■ **PROVIDED INFORMATION**:
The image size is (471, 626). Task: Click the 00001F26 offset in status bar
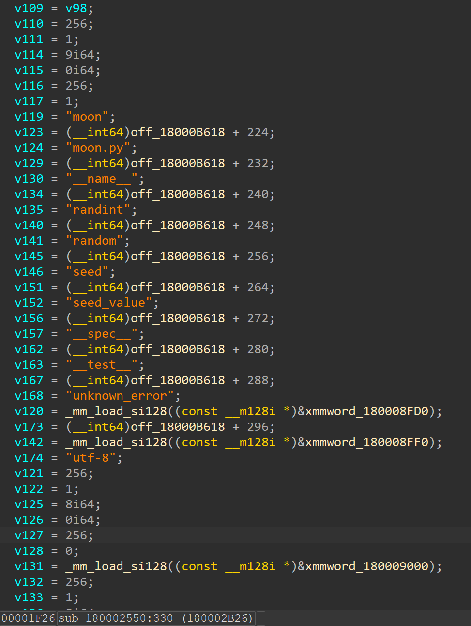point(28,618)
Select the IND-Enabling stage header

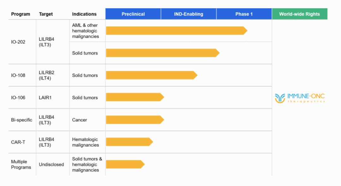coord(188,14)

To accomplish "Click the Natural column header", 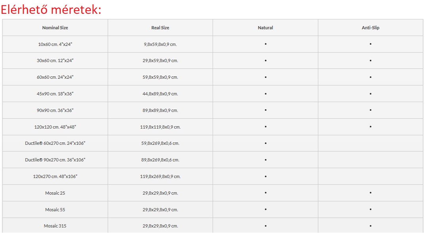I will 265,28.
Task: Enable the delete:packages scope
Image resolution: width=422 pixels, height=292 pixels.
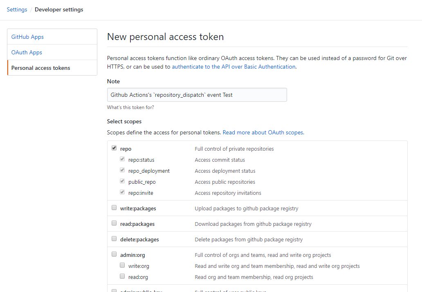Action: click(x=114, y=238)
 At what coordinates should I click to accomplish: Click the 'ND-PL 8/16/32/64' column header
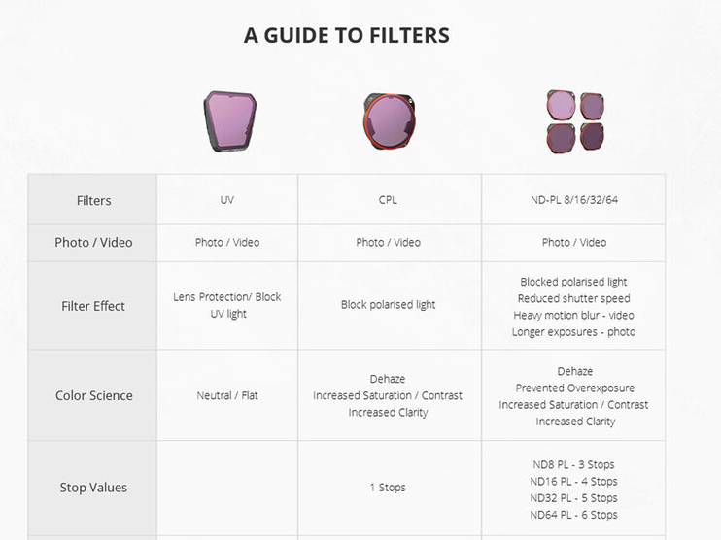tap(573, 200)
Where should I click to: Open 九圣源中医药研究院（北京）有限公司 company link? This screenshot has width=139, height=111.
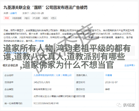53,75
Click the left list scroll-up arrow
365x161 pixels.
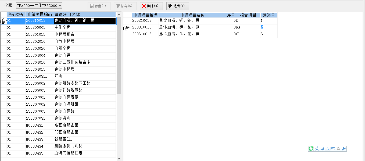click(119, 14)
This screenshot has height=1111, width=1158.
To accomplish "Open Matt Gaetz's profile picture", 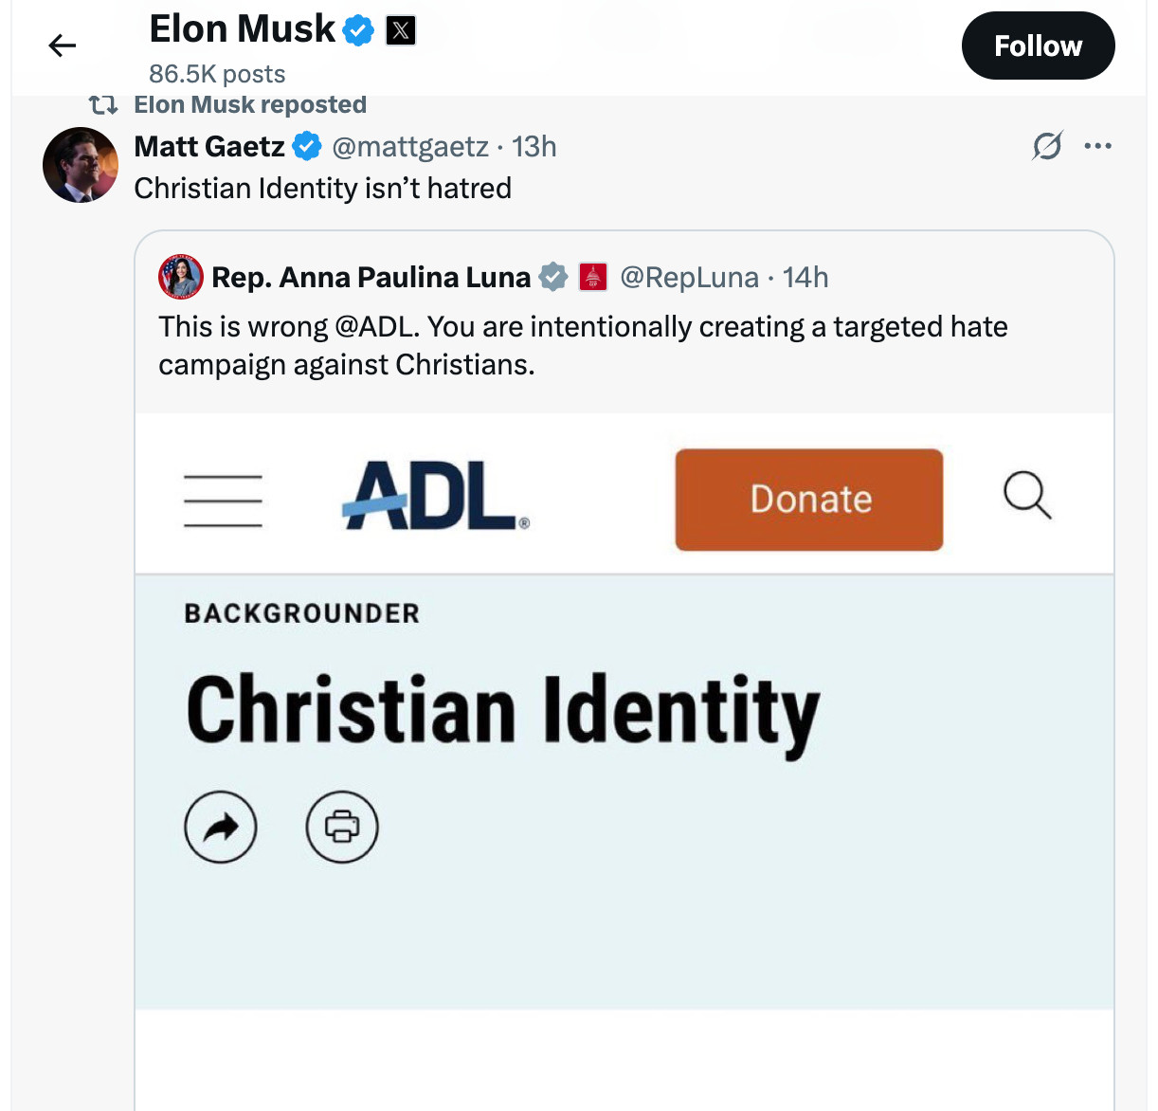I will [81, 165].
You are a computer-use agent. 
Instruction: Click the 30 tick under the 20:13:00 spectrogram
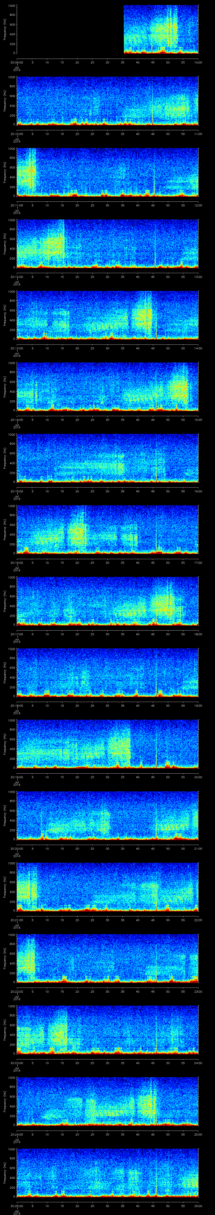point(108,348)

■ **WHAT YOU HAVE TO DO**: All that is needed is the lines from the line holding "You are a computer-use agent." to the final line of the listing above, repeated exactly, pictures excluded.

■ **SOLUTION FOR THIS TASK**:
You are a computer-use agent. 
Instruction: Click the 30 tick under the 20:13:00 spectrogram
point(108,348)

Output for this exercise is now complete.